(INFORMATION SUPPLIED)

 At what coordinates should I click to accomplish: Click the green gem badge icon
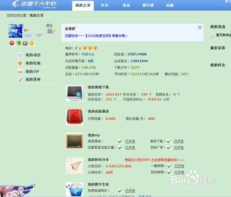[19, 43]
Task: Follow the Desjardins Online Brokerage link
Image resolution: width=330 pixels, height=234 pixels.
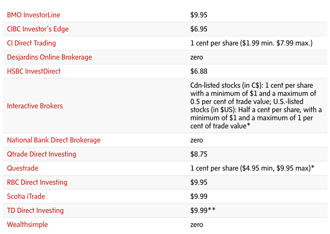Action: click(x=50, y=57)
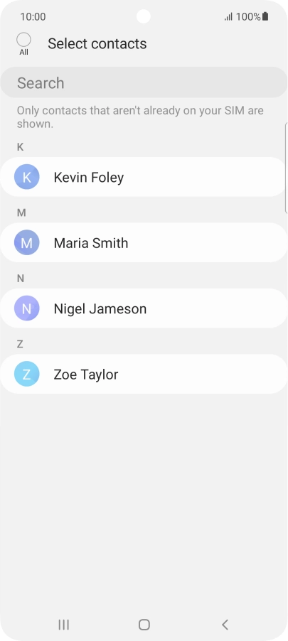
Task: Tap the fast scroll handle on the right edge
Action: [286, 168]
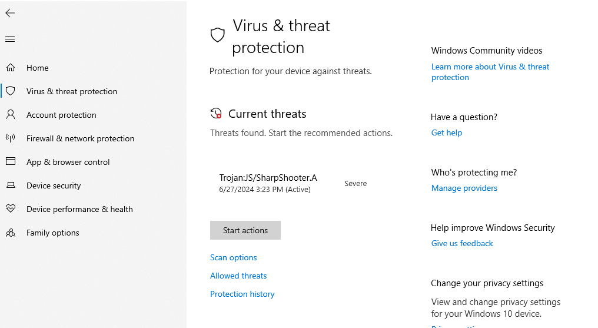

(End INFORMATION SUPPLIED)

(TO DO):
Leave the pictures out, then output exactly the lines from the "Image resolution: width=330" line through the end of the records above, and no others.

(ANSWER TO THE EXERCISE):
Image resolution: width=330 pixels, height=234 pixels.
Action: click(x=50, y=57)
Task: Tap the fast scroll handle on the right edge
Action: [286, 168]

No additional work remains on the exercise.